= How to complete this task =
Your response must be the entire set of entries, reproduced word for word.

= Dataset entries =
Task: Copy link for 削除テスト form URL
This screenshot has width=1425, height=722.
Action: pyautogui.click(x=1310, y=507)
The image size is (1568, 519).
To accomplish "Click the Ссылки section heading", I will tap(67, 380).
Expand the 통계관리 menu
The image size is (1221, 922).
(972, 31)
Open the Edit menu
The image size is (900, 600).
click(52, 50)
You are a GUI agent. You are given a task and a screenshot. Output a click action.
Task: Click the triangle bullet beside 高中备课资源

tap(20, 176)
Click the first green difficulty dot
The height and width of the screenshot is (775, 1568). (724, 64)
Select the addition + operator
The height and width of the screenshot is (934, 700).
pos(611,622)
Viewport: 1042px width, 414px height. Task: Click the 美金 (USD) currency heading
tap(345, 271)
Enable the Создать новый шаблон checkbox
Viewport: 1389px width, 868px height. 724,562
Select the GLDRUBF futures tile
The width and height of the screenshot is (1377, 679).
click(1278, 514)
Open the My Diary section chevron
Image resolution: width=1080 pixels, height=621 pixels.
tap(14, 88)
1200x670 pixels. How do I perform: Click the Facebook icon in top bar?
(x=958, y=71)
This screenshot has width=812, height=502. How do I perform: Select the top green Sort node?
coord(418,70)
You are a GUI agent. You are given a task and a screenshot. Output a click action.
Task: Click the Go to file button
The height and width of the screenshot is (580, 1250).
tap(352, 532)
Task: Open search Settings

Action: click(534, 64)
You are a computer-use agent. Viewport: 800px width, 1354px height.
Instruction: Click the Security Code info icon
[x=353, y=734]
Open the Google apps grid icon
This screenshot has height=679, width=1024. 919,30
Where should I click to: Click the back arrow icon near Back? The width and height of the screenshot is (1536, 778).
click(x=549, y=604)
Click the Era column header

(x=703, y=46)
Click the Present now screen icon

= Reply to the task =
Task: Copy link for 削除テスト form URL
This screenshot has width=1425, height=722.
Action: pyautogui.click(x=1310, y=507)
The image size is (1568, 519).
To accomplish "Click the Ссылки section heading", I will tap(67, 380).
Expand the 통계관리 menu
The image size is (1221, 922).
(972, 31)
Open the Edit menu
The image size is (900, 600).
click(52, 50)
You are a GUI agent. You are given a task and a screenshot. Output a click action.
Task: Click the triangle bullet beside 高中备课资源

tap(20, 176)
Click the first green difficulty dot
The height and width of the screenshot is (775, 1568). (724, 64)
Select the addition + operator
The height and width of the screenshot is (934, 700).
pos(611,622)
Viewport: 1042px width, 414px height. Task: Click the 美金 (USD) currency heading
tap(345, 271)
Enable the Создать новый шаблон checkbox
Viewport: 1389px width, 868px height. 724,562
Select the GLDRUBF futures tile
The width and height of the screenshot is (1377, 679).
click(1278, 514)
Open the My Diary section chevron
Image resolution: width=1080 pixels, height=621 pixels.
tap(14, 88)
1200x670 pixels. How do I perform: Click the Facebook icon in top bar?
(x=958, y=71)
This screenshot has width=812, height=502. How do I perform: Select the top green Sort node?
coord(418,70)
You are a GUI agent. You are given a task and a screenshot. Output a click action.
Task: Click the Go to file button
The height and width of the screenshot is (580, 1250).
tap(352, 532)
Task: Open search Settings

Action: click(534, 64)
You are a computer-use agent. Viewport: 800px width, 1354px height.
Instruction: Click the Security Code info icon
[x=353, y=734]
Open the Google apps grid icon
This screenshot has height=679, width=1024. 919,30
Where should I click to: Click the back arrow icon near Back? The width and height of the screenshot is (1536, 778).
click(x=549, y=604)
Click the Era column header

(x=703, y=46)
Click the Present now screen icon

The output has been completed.